On the other hand, all Americans have a Constitutionally protected right to keep and bear arms. Have done since 1789. And guess what? As the Supreme Court’s recent McDonald decision pointed out (numerous times), American gun control laws were the firearms equivalent of the literacy test and poll tax: specifically created and designed by southerners to subjugate African Americans.

Modern gun control laws continue this racist legacy through various tests (e.g., concealed carry applications), taxes and restrictions on firearms ownership. And the vast majority of the cities and states that violate the Second Amendment’s prohibition against laws that infringe upon Americans’ right to keep and bear arms have a high concentration of minority citizens.

You want to see gun control in action? Go to New York City. Los Angeles. Chicago. Boston. Camden. And New Haven, Connecticut. The Nutmeg State’s second largest city (New England’s sixth) is 35.4 percent African American.

New Haven is 31 miles from Newtown, Connecticut as the crow flies. More to the point, Newtown Connecticut is just off of Interstate 84. It’s a direct shot to Stamford Connecticut, where 13.2 percent of the population is black. In Newtown itself, 1.75 percent of their population is African American.

At this point, I feel obliged to say that no child deserves to be shot. The blame for the unconscionable slaughter of 20 children at Newton Elementary School lies squarely on the shoulders of Adam Lanza.

But it’s also true that the gun control laws that make it difficult if not impossible for an ordinary citizen in Connecticut to exercise their Constitutionally protected right to keep and bear arms, the laws that (at least theoretically) left Sandy Hook Elementary School teachers and staff defenseless against a murderous madman, are rooted in racism.

Connecticut, the Constitution State, a state with a long and noble history of firearms manufacture, passed 2A-subverting gun control legislation to disarm their African American population. It may not be quite that blantant, but it’s true. Connecticut’s gun control laws were designed to protect the white public from black criminals.

So how’d that work out? It depends on where you live.

If you live in one of the Connecticut’s minority communities, not so well. According to stats compiled by neighborhoodscout.com, your chances of being a crime victim in New Haven are one in 74. That’s 13.53 crimes per 1000 residents, with 1753 violent crimes last year.

If you live in Newtown, Connecticut the chance of being a victim of crime is one in 2141. That’s .47 crimes per 1000 residents, with 13 violent crimes last year.

Make no mistake: there is a direct connection between violent crime and gun ownership, or lack thereof.

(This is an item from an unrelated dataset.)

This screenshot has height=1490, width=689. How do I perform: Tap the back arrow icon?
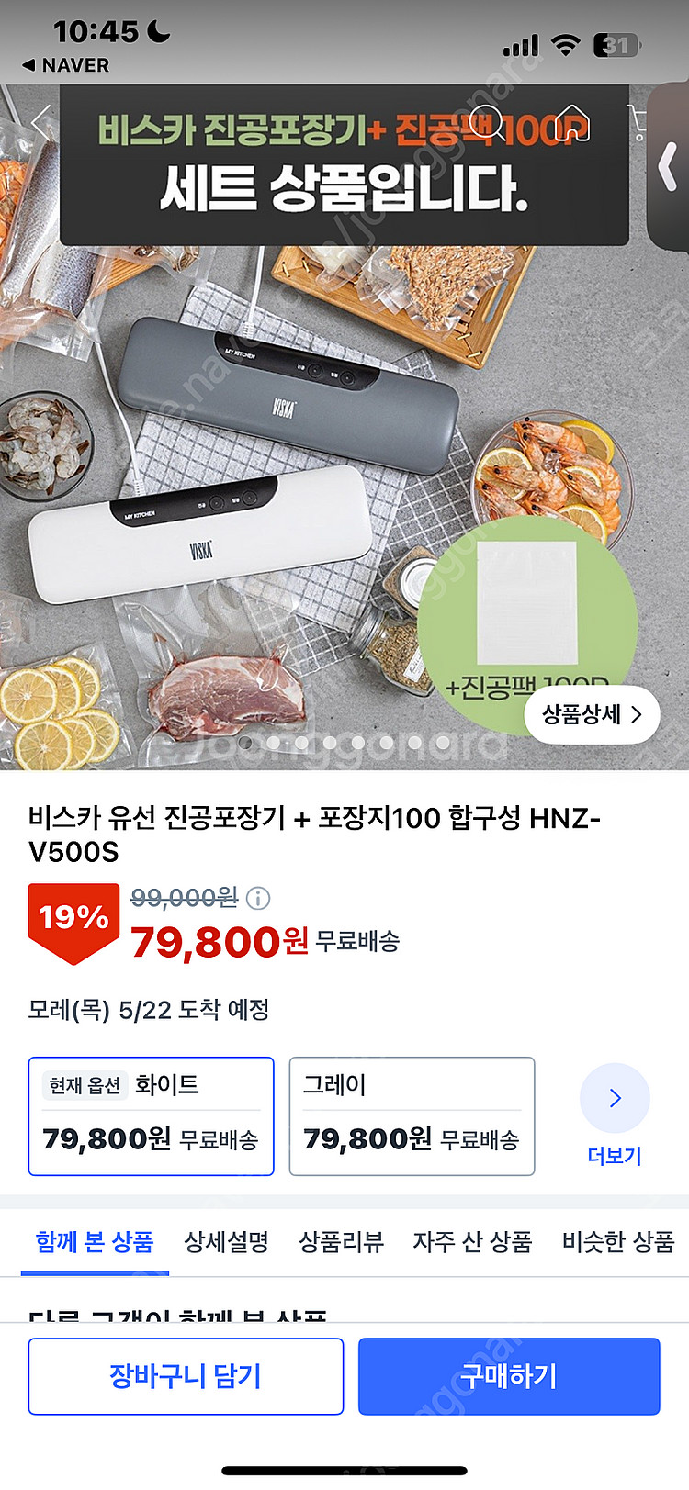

You can argue against it all you like, but John Lott’s More Guns, Less Crime is the definitive study on the subject. Its findings couldn’t be more clear: crime is lower where guns are more prevalent.

The hidden truth: states without significant firearms ownership have crime rates that are relatively the same as crime rates as those of states with high gun ownership rates—outside urban areas. The people who suffer most from gun control live in the cities. Within minority communities. Away from the white population.

In short, gun control was, is and always will be a racist policy. It is, in fact, a form of segregation.

The spree killing-related gun control legislation coming down the pike in Connecticut is only possible because of the state’s racist legacy of gun control. While the death of 20 children is horrific beyond imagination, it should be seen in the context of the suffering of Connecticut’s minority communities, who are personally defenseless against the criminals in their midst.

In states which haven’t violated the Second Amendment of the United States Constitution, where the government respects the individual’s right to keep and bear arms, assault weapons and “high capacity” magazine bans are politically impossible.

Strangely (or not), the same Southern states whose racism gave birth to gun control are now bastions of gun rights. They’ve moved on. It’s time for northern liberal-minded states to do the same. Until and unless they do so, they are perpetuating racism in its most virulent and dangerous form. And it will continue to haunt them.